第12話 合同授業

 アッシュ・ウェスタンス教官は僕のクラスの授業と、普通科と合同で行う『基礎体育』という授業を受け持っている。

 これはVRではなく、生身でするというので驚いてしまった。

 僕としては、むしろVRで基礎体育を行って、生身で基礎体術じゃないの? って考えるんだけど。

 基礎体育授業の説明をし終わった後で、僕の表情を読んだアッシュ・ウェスタンス教官が笑顔で教えてくれた。

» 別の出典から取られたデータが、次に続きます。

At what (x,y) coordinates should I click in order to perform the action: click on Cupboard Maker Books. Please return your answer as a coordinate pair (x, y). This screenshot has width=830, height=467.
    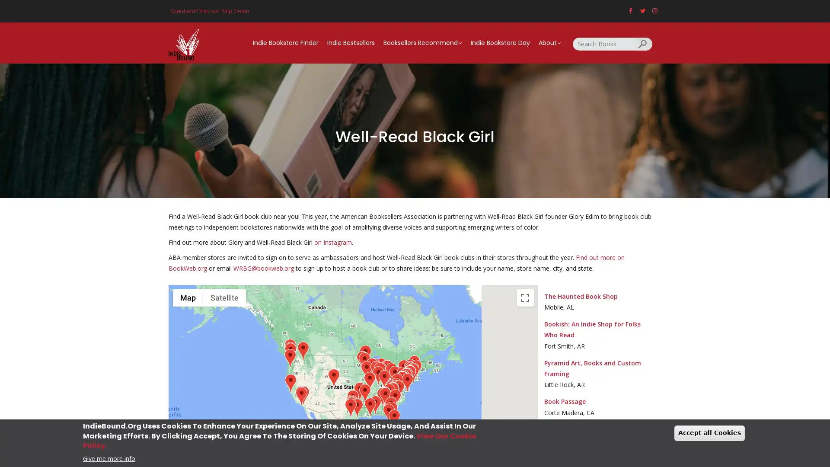
    Looking at the image, I should click on (402, 375).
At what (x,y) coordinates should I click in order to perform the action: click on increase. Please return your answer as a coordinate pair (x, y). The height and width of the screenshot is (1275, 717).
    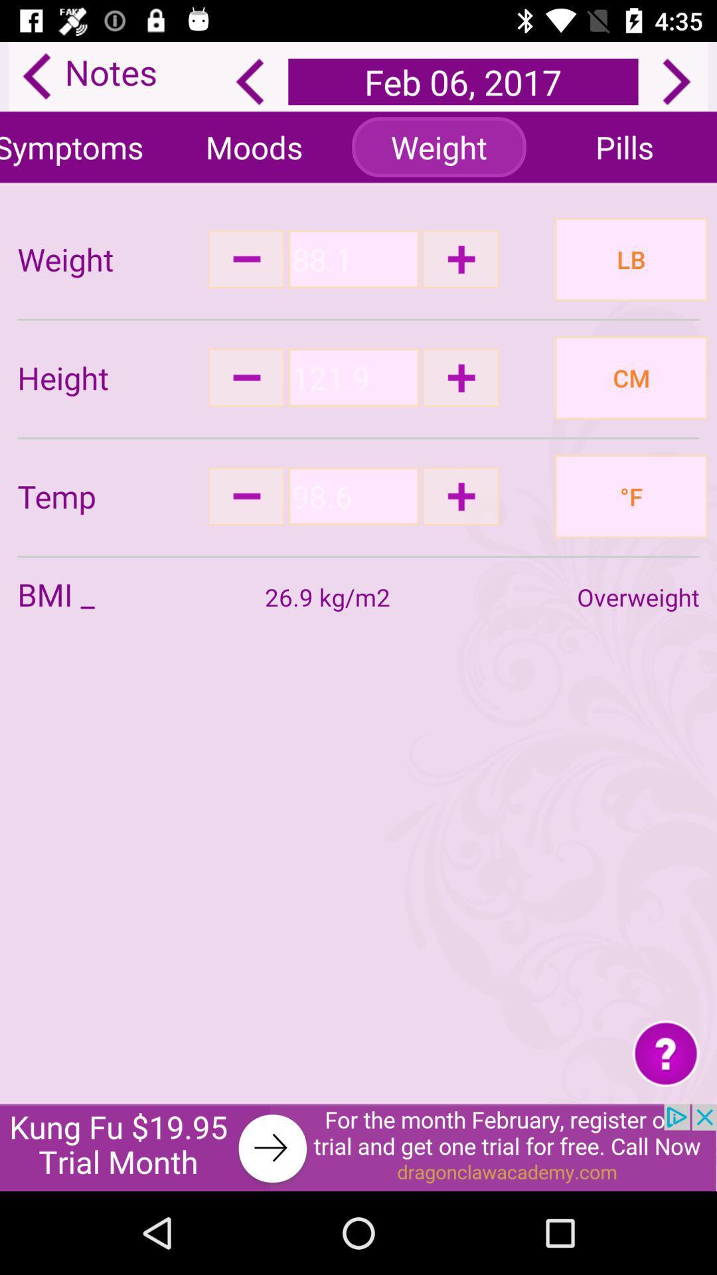
    Looking at the image, I should click on (460, 495).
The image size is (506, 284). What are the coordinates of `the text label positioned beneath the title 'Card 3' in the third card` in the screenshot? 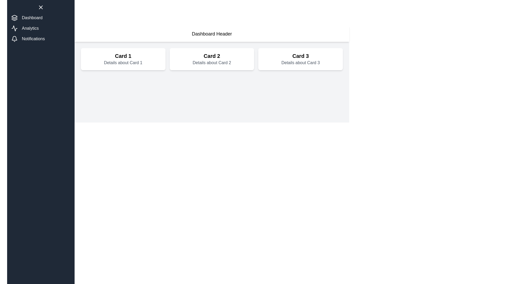 It's located at (300, 63).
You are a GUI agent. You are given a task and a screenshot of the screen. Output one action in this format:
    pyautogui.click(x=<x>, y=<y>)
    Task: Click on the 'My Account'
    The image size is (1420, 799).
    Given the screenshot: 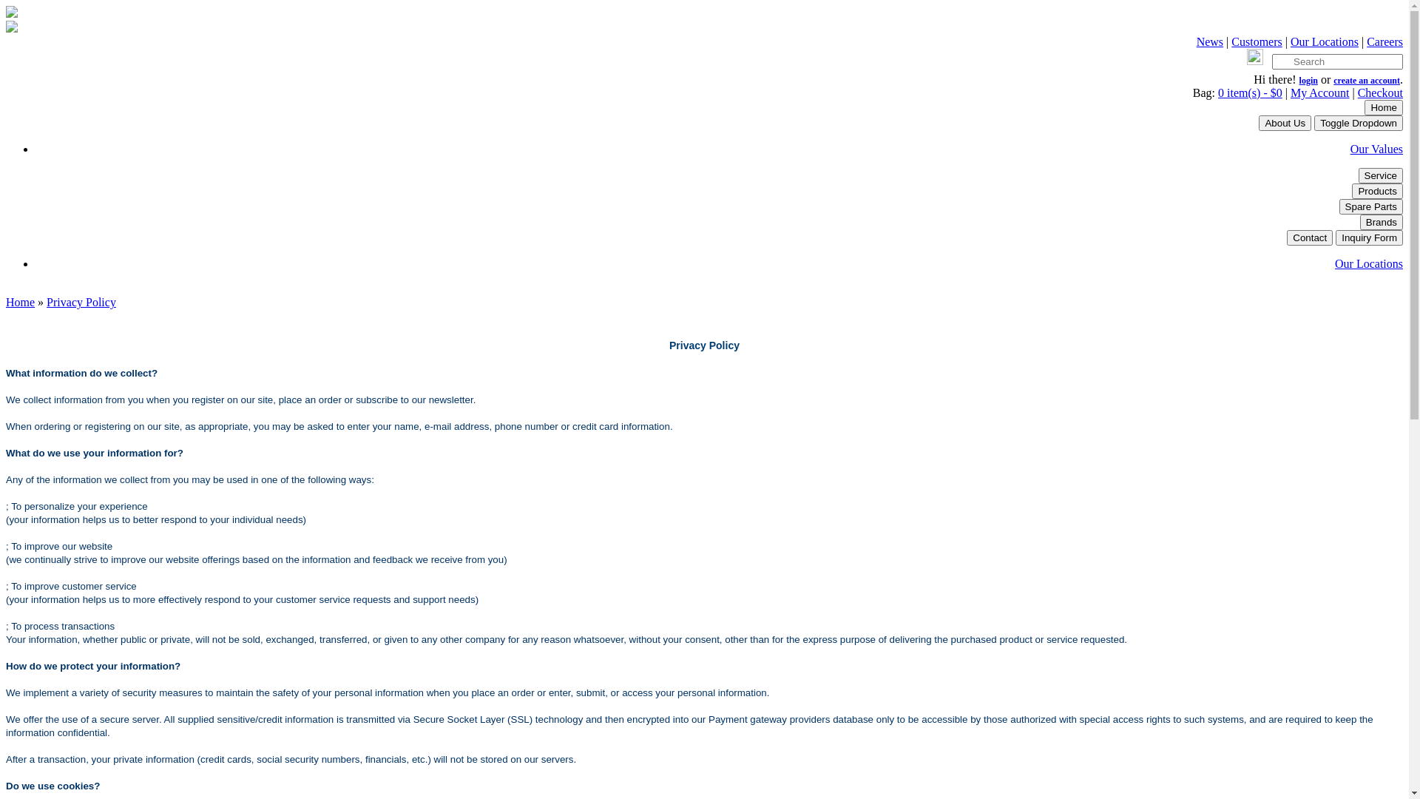 What is the action you would take?
    pyautogui.click(x=1320, y=92)
    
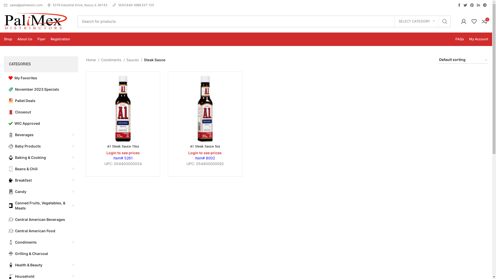  Describe the element at coordinates (41, 134) in the screenshot. I see `'Beverages'` at that location.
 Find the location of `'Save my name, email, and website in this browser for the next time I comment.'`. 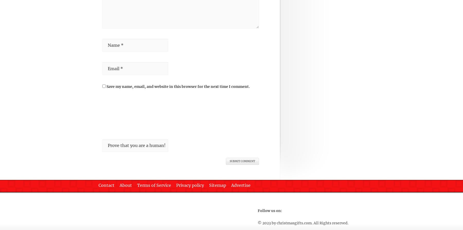

'Save my name, email, and website in this browser for the next time I comment.' is located at coordinates (178, 86).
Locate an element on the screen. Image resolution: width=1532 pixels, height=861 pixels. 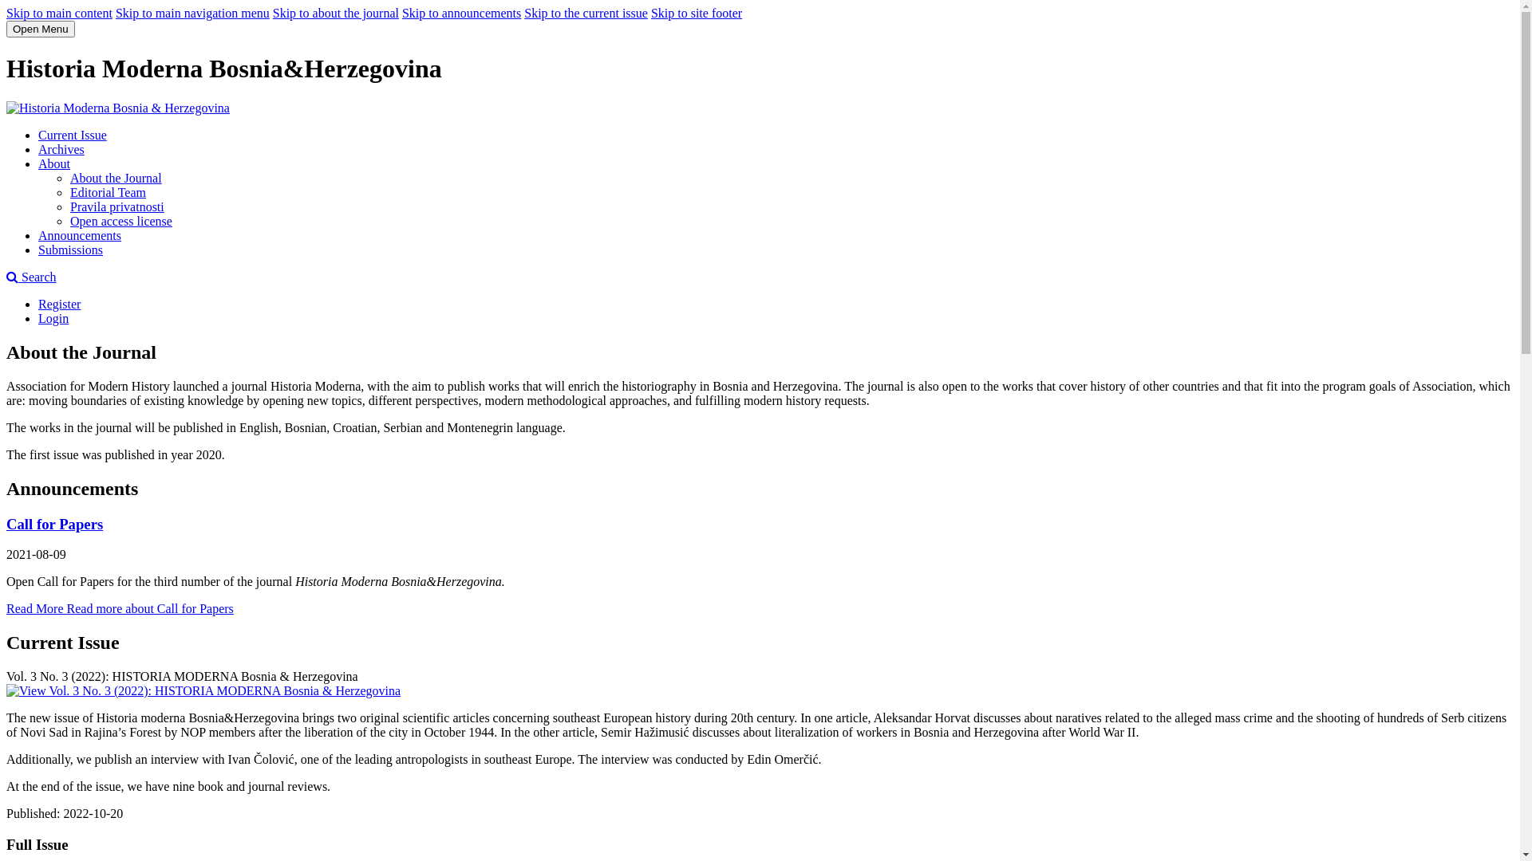
'Pravila privatnosti' is located at coordinates (116, 206).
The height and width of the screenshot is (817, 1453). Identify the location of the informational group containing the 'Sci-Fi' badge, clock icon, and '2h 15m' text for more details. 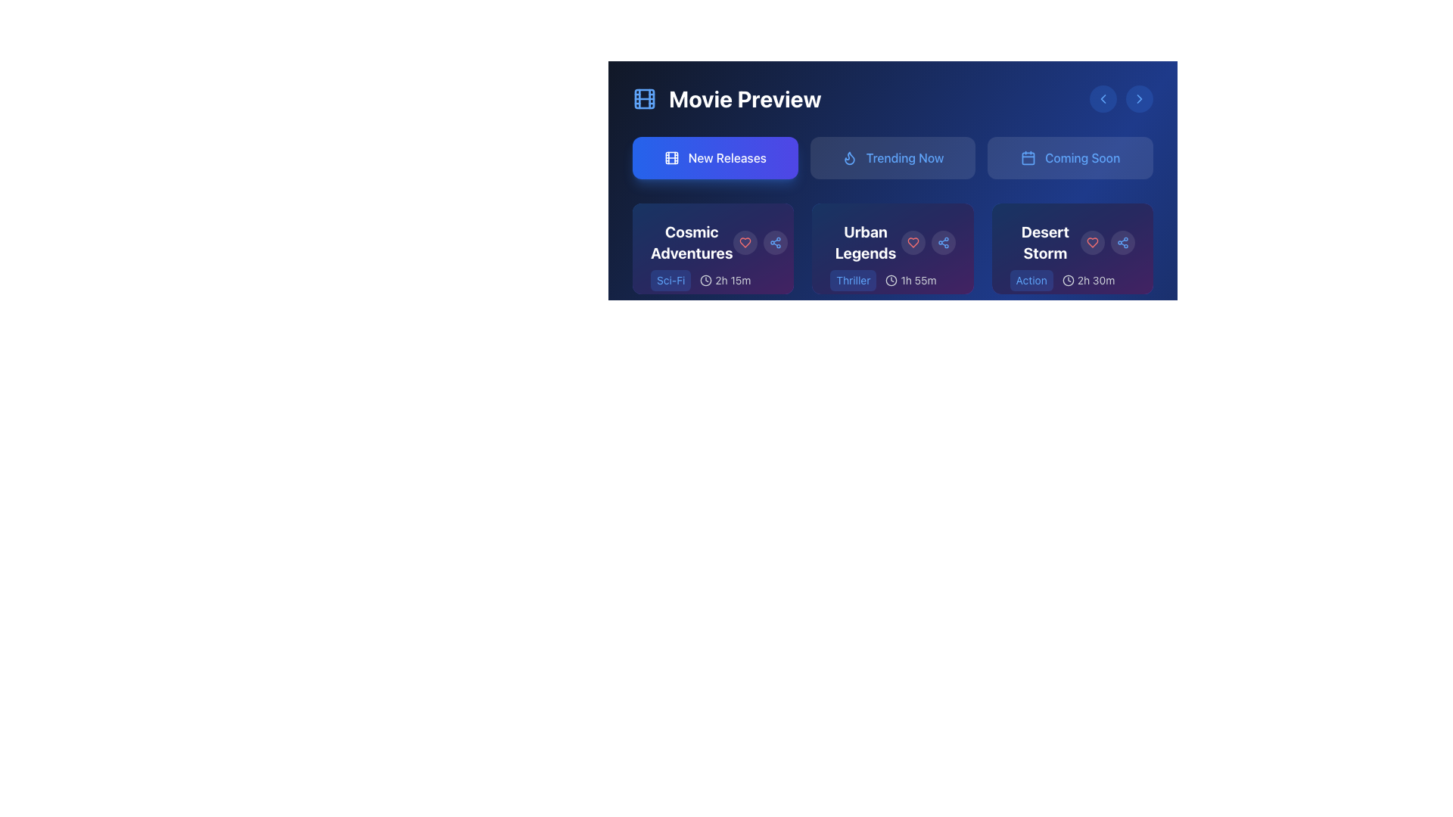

「シェパード君の抱いた疑問はもっともだよ。卒業したらほぼアンノウン討伐関連の就職先に就く生徒たちがVR訓練ばかりしていて、現実で鍛えないのはどうか? ……って思うだろうが、上の学年にいけば現実での実習が多くなるし、課外授業もある。あと、VRのときにつけているあの器具はバカに出来ないもので、筋肉を適度に鍛える効果があるんだ。反射神経も、VRである程度つけられる。何より恐怖感が薄れるので鍛えやすい。――もうひとつ。アレは高価なのでそんなに数がないんだ。他の科に回す数がない。なんだかんだいって、アンノウン討伐は重要なので防衛特科はかなり優遇されているんだよ。……あんなんでもね」


 ……言われてみればそうなんだよね。

 他の防衛特科の生徒と比べたらずいぶんと差を付けられているけれど、僕が以前いたところの教育環境に比べたら最先端もいいところなんだよな。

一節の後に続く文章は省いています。